2004 Denver Annual Meeting (November 7–10, 2004)

Paper No. 1
Presentation Time: 1:30 PM-5:30 PM

INVESTIGATION OF THE PERFORMANCE OF PERMEABLE REACTIVE BARRIERS USING DISSOLVED GAS ANALYSIS


WILLIAMS, Randi L.1, AMOS, Rich T.2, MAYER, K. Ulrich2, BAIN, Jeff G.3, BLOWES, David W.4 and PTACEK, Carol J.3, (1)Earth and Ocean Sciences, Univ of British Columbia, 6339 Stores Rd, Vancouver, BC V6T 1Z4, Canada, (2)Earth and Ocean Sciences, Univ of British Columbia, 6339 Stores Rd, Vancouver, BC V6T 1Z4, (3)Earth Sciences, Univ of Waterloo, BFG Building, 195 Columbia St. W, Waterloo, ON N2L 3G1, (4)Earth Sciences, Univ of Waterloo, BFG Building, 195 Columbia St. W, Waterloo, ON N2L 3G1, Canada, rwilliams@eos.ubc.ca

In permeable reactive barriers (PRB’s) comprised of organic material or zero-valent iron, the strongly reducing nature of the treatment materials may lead to gas production, potentially resulting in the formation of gas bubbles and ebullition. These processes affect dissolved gas concentrations, and dissolved gas analyses can therefore be useful to help delineate reaction and transport processes occurring in PRB systems. Dissolved gas data were collected at the Nickel Rim Mine organic carbon PRB near Sudbury, Ontario during July 2003, and at the Campbell Mine zero-valent iron (Fe0)/organic carbon PRB test cell in Balmertown, Ontario during June 2004. Both barriers are designed to treat groundwater impacted by mine drainage. Concentrations of dissolved Ar, CH4, CO2, H2, H2S, N2, and O2 were determined on-site using gas chromatography and a headspace technique. Within the PRBs, Ar and N2 concentrations are depleted in comparison to atmospheric levels. These results indicate that degassing is occurring within the barriers and variations in the degree of Ar and N2 depletion can be used to delineate zones of preferential flow. At the Nickel Rim site, analysis of the dissolved gas data provides additional information to identify dominant terminal electron accepting processes (TEAP’s), and was used to estimate rates of microbially mediated sulfate reduction.
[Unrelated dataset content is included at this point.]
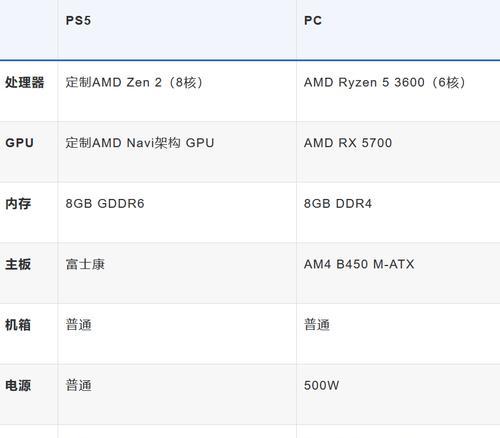The height and width of the screenshot is (438, 500).
Task: Select the AM4 B450 M-ATX cell
Action: tap(359, 264)
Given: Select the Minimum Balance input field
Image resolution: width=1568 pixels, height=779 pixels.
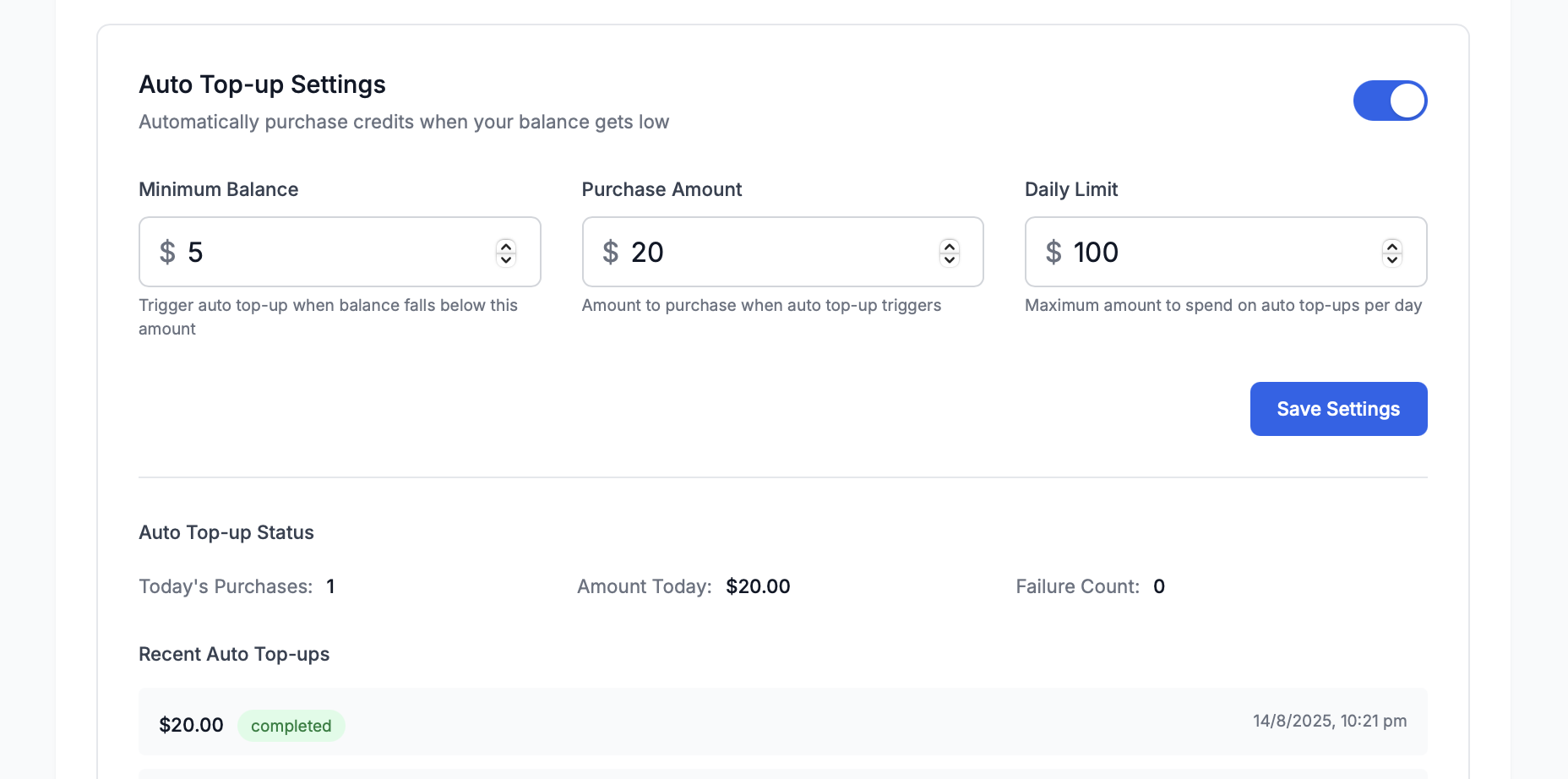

Observed CO2 concentrations could be explained by the occurrence of methanogenesis and sulfate reduction. On average, over 90% of the CO2 is produced by sulfate reduction, while the remaining CO2 is produced by methanogenesis. At the Campbell Mine PRB the unsaturated zone is enriched in N2 and Ar, indicating that ebullition and oxidation of CH4 is occurring.